- **GIVEN TASK 1**: Please print the records word for word, from their first line up to and including the line with "(x=746, y=167)".

Chives are top of my list of easy-to-grow, versatile herbs. As well as being attractive to both humans and pollinators for their globular bright purple flowers, they're flavorsome, not too fussy about where you grow them, and are tough enough to cope with just about any weather conditions. My only complaint is that all of that lovely, oniony top growth dies back in winter.
When that happens I miss having those clumps of knee-high, pencil-thin green leaves available for last-minute dashes out to the herb garden or vegetable garden (I like it so much I grow it in both!) to gather some leaves to snip onto soups, sandwiches, baked potatoes, and more.
Fortunately there is a way to keep chives going for longer, and that's by 'forcing' them. Potting them up and moving them under cover encourages the plants to produce fresh shoots that can be repeat-harvested for much longer than if the plants were left outdoors.
Dividing Clumps of Chives
Bringing chives under cover for winter use is a good excuse to make some new plants for free, so instead of bringing the whole plant indoors, divide the clump instead. Chives can spread out and lose vigor over time, so dividing the plant every few years helps to keep it compact and productive too.
The best time to divide chives for forcing indoors is on a dry day in autumn when the soil is moist but not wet – it shouldn't stick to your boots. Lift the clump with a fork and shake off as much soil as possible. You'll find that, instead of being a single plant, chives are made up of clumps of elongated bulbs. Sometimes you can separate small clumps of chives into pieces using just your hands, but a hand fork (or even better, two hand forks placed back-to-back and forced apart) makes the job easier.

- **EXERCISE DATA**:
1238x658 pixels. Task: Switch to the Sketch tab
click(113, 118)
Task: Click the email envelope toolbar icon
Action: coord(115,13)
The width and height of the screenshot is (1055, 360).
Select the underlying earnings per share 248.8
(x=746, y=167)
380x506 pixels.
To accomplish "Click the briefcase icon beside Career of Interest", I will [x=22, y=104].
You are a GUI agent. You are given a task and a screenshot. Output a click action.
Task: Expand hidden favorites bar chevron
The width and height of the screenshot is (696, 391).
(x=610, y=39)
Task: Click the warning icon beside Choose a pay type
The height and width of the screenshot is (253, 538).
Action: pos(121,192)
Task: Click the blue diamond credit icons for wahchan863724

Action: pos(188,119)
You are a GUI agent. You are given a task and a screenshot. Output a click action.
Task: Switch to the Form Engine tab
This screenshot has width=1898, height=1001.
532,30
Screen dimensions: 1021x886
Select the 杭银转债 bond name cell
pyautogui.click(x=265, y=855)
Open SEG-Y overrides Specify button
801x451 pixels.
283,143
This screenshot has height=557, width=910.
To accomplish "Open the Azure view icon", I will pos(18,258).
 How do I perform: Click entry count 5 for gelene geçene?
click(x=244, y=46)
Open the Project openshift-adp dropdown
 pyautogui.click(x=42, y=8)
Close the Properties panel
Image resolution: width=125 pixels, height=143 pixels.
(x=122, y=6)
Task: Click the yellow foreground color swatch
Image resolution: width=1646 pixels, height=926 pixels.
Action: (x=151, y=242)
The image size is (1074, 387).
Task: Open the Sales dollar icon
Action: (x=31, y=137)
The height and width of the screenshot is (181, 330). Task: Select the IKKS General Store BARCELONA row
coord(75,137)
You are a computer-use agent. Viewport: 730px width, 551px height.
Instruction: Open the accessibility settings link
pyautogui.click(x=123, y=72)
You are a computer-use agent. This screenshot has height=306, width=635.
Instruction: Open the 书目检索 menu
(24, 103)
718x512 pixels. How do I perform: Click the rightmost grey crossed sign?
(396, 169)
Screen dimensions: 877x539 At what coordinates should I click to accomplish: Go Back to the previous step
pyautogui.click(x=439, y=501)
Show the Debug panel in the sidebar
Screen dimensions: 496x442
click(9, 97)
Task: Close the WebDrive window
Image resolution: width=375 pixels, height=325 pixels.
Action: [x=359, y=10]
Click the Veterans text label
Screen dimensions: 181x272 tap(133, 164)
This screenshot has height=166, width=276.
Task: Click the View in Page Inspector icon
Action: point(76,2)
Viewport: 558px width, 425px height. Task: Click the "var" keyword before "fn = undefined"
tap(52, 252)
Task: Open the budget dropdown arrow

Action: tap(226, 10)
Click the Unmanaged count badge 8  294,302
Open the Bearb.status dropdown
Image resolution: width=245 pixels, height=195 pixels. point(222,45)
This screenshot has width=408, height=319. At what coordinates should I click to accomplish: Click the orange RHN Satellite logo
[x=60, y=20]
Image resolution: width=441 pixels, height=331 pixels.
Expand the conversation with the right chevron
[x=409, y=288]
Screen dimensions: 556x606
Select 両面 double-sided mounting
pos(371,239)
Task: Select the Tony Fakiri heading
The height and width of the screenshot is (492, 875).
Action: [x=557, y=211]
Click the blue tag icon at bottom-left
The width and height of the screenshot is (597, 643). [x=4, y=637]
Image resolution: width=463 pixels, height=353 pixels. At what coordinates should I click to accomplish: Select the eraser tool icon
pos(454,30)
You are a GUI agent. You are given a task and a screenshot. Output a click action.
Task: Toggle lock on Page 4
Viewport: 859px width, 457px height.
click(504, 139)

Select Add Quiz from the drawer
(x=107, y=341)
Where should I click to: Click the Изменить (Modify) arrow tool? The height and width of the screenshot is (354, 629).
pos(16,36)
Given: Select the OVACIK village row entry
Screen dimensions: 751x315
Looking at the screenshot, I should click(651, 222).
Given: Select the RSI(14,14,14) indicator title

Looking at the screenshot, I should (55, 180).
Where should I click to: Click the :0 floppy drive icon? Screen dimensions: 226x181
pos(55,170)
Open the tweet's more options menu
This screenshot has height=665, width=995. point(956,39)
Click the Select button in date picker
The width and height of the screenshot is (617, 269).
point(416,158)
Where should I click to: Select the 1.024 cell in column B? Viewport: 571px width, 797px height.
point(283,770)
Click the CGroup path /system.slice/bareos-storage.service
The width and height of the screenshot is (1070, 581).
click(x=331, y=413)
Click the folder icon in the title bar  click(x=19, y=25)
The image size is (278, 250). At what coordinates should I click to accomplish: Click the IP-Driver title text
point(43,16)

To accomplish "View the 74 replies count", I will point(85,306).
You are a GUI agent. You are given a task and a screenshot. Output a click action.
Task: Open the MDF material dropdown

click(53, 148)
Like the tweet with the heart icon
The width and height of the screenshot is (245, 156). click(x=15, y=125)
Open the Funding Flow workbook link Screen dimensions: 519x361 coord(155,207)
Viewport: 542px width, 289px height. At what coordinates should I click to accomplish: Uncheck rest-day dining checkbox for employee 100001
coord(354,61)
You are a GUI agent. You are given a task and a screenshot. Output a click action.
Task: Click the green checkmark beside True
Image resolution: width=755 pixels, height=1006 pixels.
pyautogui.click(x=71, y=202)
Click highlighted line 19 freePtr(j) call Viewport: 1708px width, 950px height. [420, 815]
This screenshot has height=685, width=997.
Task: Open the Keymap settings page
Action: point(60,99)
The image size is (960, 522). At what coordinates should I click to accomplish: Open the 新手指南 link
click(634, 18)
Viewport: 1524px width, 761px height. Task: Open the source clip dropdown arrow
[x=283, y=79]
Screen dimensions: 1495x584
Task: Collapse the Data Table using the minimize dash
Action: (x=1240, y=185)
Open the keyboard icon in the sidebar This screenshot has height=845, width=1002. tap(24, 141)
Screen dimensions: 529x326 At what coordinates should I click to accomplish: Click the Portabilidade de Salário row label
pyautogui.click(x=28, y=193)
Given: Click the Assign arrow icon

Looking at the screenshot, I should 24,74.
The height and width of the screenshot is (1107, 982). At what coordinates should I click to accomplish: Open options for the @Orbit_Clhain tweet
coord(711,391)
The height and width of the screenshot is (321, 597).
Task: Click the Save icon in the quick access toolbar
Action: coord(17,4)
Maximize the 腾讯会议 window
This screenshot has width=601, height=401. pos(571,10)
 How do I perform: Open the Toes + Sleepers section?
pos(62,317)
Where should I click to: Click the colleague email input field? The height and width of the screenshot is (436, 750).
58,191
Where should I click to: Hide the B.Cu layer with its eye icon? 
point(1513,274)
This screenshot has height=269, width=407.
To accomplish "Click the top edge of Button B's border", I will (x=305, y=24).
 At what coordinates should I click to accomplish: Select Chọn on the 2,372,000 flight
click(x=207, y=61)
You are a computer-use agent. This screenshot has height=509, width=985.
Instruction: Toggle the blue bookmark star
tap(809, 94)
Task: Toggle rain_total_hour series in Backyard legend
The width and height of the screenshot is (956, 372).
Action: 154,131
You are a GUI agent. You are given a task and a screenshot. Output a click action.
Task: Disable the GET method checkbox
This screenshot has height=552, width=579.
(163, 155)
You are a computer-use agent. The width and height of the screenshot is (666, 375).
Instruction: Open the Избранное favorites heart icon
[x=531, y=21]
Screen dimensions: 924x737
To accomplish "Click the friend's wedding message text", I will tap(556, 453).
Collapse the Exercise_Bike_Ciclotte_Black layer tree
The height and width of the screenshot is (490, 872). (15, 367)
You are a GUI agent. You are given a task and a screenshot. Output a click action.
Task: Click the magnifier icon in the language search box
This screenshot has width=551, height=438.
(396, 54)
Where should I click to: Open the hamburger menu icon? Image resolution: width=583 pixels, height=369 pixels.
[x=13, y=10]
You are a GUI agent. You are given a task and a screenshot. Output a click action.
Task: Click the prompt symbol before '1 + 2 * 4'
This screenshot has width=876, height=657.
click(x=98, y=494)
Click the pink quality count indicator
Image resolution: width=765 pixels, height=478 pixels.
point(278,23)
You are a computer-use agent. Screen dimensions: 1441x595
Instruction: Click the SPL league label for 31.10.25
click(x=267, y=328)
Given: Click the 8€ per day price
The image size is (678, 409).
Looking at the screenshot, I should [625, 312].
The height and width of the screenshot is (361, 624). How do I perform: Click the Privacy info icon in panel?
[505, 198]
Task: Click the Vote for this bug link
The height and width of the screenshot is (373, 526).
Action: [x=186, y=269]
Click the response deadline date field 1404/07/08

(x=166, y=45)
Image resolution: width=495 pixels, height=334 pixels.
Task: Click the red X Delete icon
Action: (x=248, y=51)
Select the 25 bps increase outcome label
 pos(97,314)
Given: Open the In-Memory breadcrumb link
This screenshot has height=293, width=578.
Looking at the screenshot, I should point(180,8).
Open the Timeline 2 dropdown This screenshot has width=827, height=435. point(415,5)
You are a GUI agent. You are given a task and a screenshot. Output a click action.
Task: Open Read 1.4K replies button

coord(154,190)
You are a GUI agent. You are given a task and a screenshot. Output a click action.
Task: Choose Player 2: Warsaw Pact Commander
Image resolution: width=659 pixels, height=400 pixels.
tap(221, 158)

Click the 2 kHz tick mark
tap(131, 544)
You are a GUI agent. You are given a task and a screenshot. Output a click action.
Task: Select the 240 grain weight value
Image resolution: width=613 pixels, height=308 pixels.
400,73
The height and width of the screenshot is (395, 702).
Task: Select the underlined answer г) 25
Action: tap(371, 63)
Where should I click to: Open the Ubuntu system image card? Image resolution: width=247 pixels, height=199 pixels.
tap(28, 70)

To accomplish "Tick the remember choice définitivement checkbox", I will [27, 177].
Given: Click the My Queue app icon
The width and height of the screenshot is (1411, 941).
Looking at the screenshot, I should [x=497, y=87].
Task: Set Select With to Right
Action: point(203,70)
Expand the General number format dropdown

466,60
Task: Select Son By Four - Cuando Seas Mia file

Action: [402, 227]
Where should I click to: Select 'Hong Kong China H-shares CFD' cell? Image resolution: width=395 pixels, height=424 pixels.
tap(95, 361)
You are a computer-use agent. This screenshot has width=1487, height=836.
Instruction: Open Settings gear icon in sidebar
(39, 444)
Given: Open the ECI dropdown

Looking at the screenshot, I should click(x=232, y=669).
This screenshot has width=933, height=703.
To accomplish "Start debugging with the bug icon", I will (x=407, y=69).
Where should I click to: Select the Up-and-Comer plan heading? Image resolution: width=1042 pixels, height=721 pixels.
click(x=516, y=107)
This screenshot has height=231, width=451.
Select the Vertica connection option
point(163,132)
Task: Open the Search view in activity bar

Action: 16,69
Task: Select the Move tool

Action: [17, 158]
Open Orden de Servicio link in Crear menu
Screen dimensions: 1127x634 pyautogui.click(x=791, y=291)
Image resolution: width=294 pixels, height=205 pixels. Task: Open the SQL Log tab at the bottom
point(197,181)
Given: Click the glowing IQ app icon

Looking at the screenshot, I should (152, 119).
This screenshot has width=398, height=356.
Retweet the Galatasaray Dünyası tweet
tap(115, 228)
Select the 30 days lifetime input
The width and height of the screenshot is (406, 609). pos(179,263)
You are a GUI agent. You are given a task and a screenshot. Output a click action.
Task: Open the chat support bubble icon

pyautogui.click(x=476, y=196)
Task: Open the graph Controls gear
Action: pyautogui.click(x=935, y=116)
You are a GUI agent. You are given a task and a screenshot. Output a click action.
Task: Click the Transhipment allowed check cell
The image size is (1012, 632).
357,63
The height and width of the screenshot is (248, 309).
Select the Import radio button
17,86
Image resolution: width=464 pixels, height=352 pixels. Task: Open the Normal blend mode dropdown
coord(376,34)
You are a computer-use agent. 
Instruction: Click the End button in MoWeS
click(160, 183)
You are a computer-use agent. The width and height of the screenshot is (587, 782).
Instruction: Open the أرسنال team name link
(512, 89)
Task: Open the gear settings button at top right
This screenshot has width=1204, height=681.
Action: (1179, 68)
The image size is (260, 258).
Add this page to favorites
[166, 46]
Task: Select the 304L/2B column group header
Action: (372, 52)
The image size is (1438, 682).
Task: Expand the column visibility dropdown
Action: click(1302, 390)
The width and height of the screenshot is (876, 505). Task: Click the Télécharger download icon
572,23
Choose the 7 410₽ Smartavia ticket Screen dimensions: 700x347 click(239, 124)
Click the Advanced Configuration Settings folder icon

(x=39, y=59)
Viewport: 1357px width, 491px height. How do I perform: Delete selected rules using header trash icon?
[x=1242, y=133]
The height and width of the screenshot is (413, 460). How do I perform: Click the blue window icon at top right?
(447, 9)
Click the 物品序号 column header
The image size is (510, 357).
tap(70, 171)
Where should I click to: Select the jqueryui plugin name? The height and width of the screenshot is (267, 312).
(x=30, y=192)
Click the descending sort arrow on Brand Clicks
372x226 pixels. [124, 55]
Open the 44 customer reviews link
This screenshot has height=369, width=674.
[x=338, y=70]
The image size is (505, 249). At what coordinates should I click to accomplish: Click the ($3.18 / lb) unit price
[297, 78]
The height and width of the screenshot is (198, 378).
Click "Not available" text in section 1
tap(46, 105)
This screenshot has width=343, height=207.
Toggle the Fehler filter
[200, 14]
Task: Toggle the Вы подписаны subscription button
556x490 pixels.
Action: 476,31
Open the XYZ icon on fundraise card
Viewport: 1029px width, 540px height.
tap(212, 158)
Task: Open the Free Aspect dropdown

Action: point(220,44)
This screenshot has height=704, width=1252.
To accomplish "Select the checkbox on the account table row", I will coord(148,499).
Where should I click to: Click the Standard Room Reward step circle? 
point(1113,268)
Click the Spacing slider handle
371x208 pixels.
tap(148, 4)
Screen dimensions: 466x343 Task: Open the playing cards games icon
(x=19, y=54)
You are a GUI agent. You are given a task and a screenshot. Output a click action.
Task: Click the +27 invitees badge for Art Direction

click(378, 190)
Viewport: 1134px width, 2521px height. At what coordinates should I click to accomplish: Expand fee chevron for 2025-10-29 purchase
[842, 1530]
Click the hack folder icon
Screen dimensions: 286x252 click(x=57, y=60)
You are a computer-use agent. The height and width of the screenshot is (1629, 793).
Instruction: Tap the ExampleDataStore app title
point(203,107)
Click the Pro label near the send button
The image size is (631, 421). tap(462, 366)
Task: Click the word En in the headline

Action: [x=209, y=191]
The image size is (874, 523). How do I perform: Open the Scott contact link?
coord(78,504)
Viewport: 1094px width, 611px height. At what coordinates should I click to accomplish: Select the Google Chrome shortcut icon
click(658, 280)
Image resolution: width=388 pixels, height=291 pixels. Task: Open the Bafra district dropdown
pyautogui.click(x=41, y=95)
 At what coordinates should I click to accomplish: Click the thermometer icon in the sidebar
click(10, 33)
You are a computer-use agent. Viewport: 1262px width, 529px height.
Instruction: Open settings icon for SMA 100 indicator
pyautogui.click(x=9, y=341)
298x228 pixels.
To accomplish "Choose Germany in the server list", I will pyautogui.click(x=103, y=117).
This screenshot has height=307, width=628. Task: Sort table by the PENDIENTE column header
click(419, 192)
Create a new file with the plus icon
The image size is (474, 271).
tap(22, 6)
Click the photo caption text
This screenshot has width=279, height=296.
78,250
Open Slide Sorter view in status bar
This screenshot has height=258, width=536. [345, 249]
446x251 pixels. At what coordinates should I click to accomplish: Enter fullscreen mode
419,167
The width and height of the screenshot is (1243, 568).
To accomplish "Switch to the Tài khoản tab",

- **GIVEN TASK 2**: Output the article on chives verbatim, from "Dividing Clumps of" up to and including "and productive too.".

- **REPLY 1**:
1238x658 pixels. Task: Switch to the Sketch tab
click(113, 118)
Task: Click the email envelope toolbar icon
Action: coord(115,13)
The width and height of the screenshot is (1055, 360).
Select the underlying earnings per share 248.8
(x=746, y=167)

- **REPLY 2**:
Dividing Clumps of Chives
Bringing chives under cover for winter use is a good excuse to make some new plants for free, so instead of bringing the whole plant indoors, divide the clump instead. Chives can spread out and lose vigor over time, so dividing the plant every few years helps to keep it compact and productive too.